Whether the human ought to lack a tail naturally.

Next one asks whether a human ought to lack a tail naturally.

1. It seems not. Tails are conferred upon animals for covering the anus, which is a nerve-filled and delicate member, in order to cover and safeguard it from injuries, like cold and other such things. Since the human, however, needs to safeguard the anus no less than other animals, therefore he will no less lack a tail. Avicenna reveals the fact that there is a need to safeguard the anus when he discusses the things it undergoes, etc.

2. Moreover, animals' tails contribute to motion. For if the tail is removed from a bird, a fish, or a dog, its motion will be retarded. This is why wise hunters never shorten the tails or the ears on their dogs, because this would clearly harm their hunting, because they are directed through the powerful movement of these members to go after prey, just as is a ship by oars. Otherwise, their movement would be hesitant. And a little below the Philosopher will say that a dog that loses its tail will not dare to cross a bridge because it may fall, just as a ship sinks without an oar. Since a human needs to be made fit for motion no less than other animals, so he ought no less to be deprived of a tail.

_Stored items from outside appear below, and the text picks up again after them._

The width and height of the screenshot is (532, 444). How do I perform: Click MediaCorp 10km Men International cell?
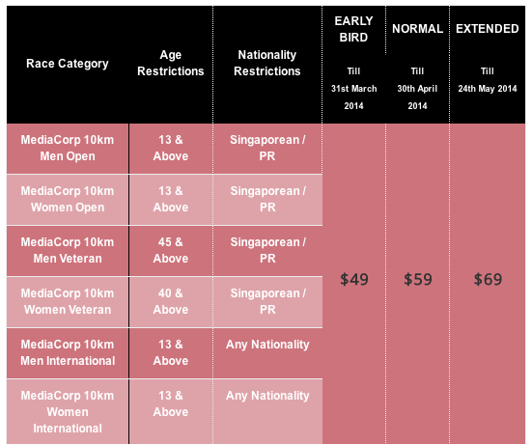(68, 353)
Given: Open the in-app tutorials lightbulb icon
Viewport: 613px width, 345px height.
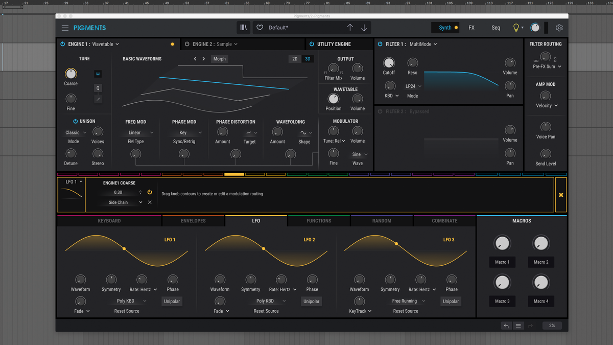Looking at the screenshot, I should pos(516,27).
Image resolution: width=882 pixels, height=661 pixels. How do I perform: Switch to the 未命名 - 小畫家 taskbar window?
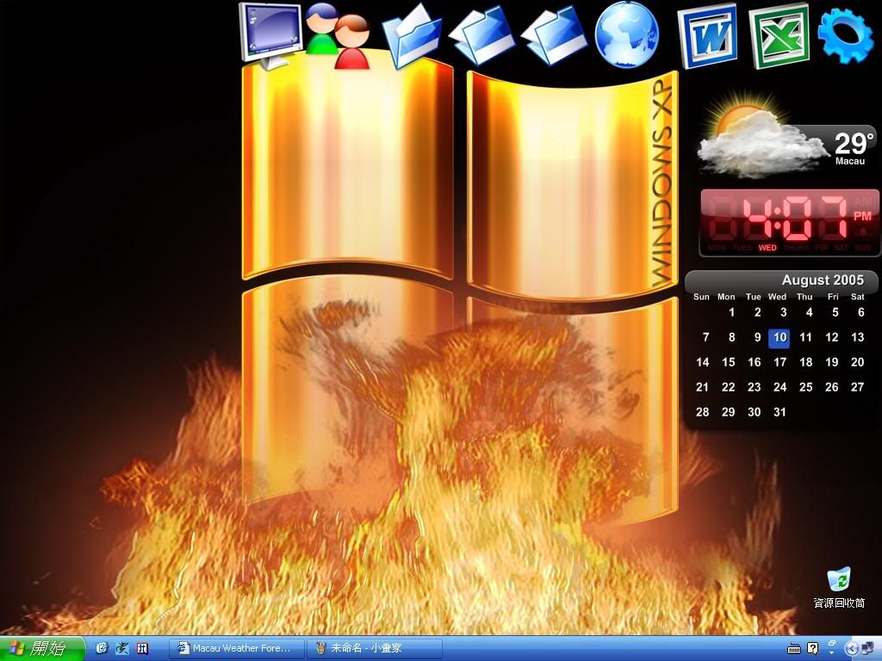374,648
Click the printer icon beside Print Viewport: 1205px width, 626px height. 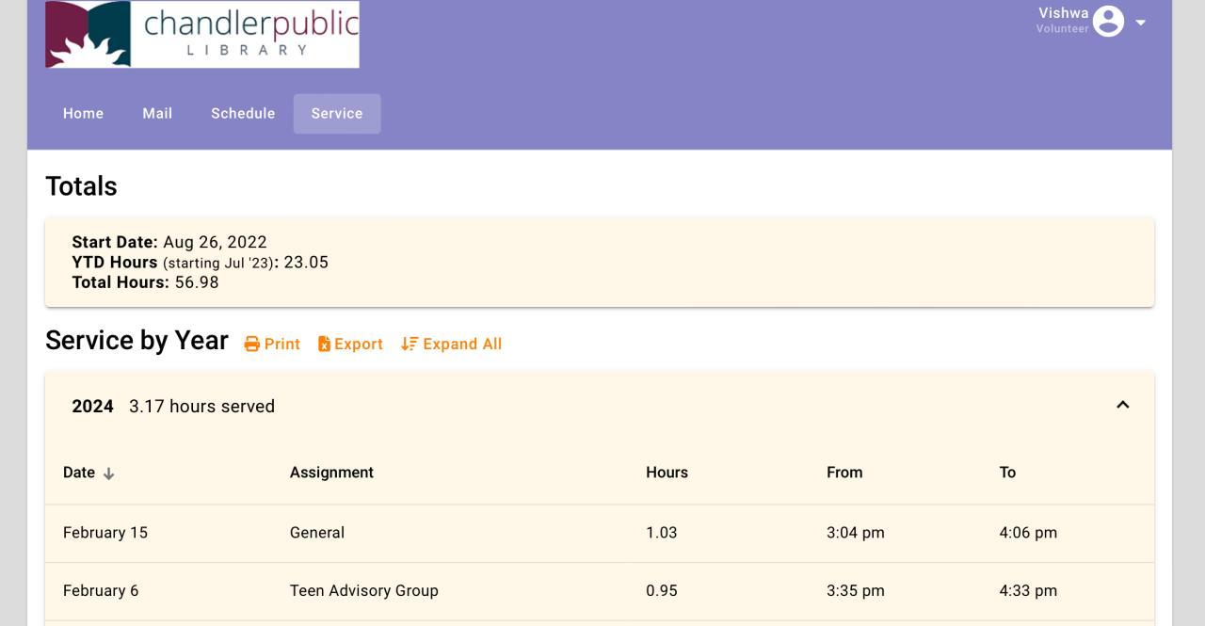[251, 345]
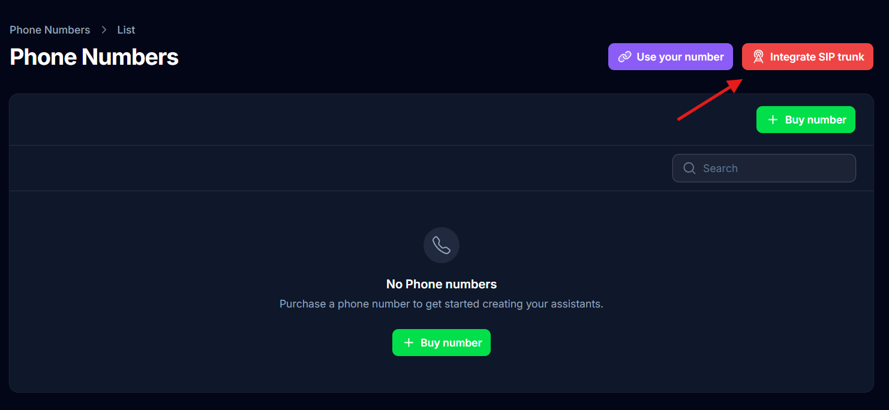Click the plus icon on bottom Buy number button
This screenshot has height=410, width=889.
point(409,342)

The Philosopher says the opposite, and it is clear to the sens-es.

One must respond that tails are given to animals for two reasons: as a covering for the anus, and as an aid to motion, just as the two arguments above conclude. But the human does not need a tail as a covering. For he has reason and the intellect, through whose intervention he can prepare for himself a covering and other things that are given naturally to others. Nor does he need a tail for the sake of motion, because ease of locomotion in the human depends on the arrangement of the hip, the leg, and the foot, to which a tail adds nothing.

And, moreover, the human sits and rests on the posterior part and the anus, and a tail would prove an impediment to this rest and sitting.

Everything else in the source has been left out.